# Soft - Knieprotektoren für die Dame in kleinen Größen ?



## freetourer (11. Dezember 2012)

Noch 13 Tage bis Heiligabend... - Ja, ich bin spät dran.

Gibt es Soft-Knieprotektoren alá O´Neal Sinner (die habe ich selber, werden aber wohl in der Größe S noch ordentlich zu groß sein), die einer zierlichen Frau mit Konfektionsgröße 36 passen?

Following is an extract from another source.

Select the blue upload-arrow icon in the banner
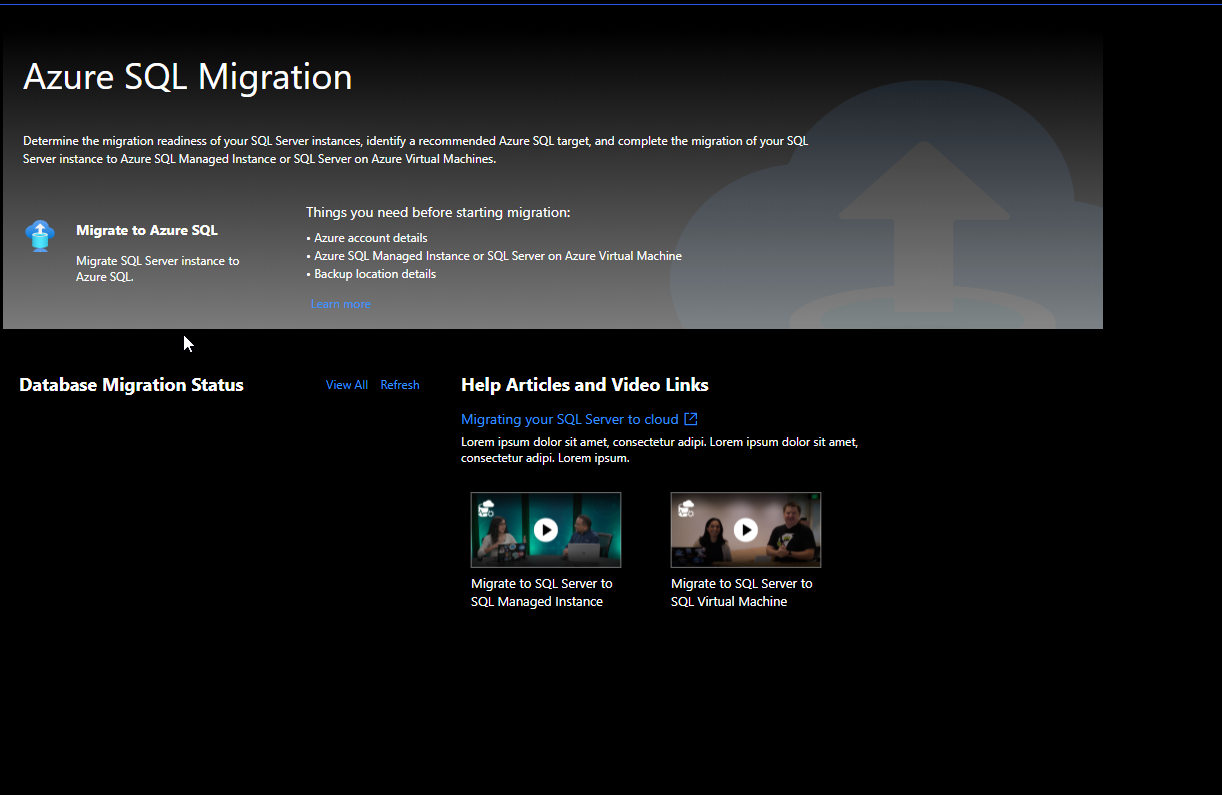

Wichtig: bitte keine Hart - Plastik Protektoren

Danke vorab für die Hilfe


----------



## sunshine83 (11. Dezember 2012)

Hallo,
Habe die O'Neal Sinner ( in S ) probiert kann dir allerdings nur sagen das sie gepasst hätten. Ich habe nun die poc vpd 2.0 ( in S) und bin echt zufrieden! Ich steige komplett um auf poc. Habe noch von O'Neal Sinner (in S) Ellenbogenschoner, die schmeiß ich raus! Bin zwar zufrieden, aber poc gefällt mir besser.


----------



## MTB-News.de




----------



## freetourer (11. Dezember 2012)

sunshine83 schrieb:


> Hallo,
> Habe die O'Neal Sinner ( in S ) probiert kann dir allerdings nur sagen das sie gepasst hätten. Ich habe nun die poc vpd 2.0 ( in S) und bin echt zufrieden! Ich steige komplett um auf poc. Habe noch von O'Neal Sinner (in S) Ellenbogenschoner, die schmeiß ich raus! Bin zwar zufrieden, aber poc gefällt mir besser.



Ich weiß ja - eine Frau fragt man(n) ja eigentlich nicht.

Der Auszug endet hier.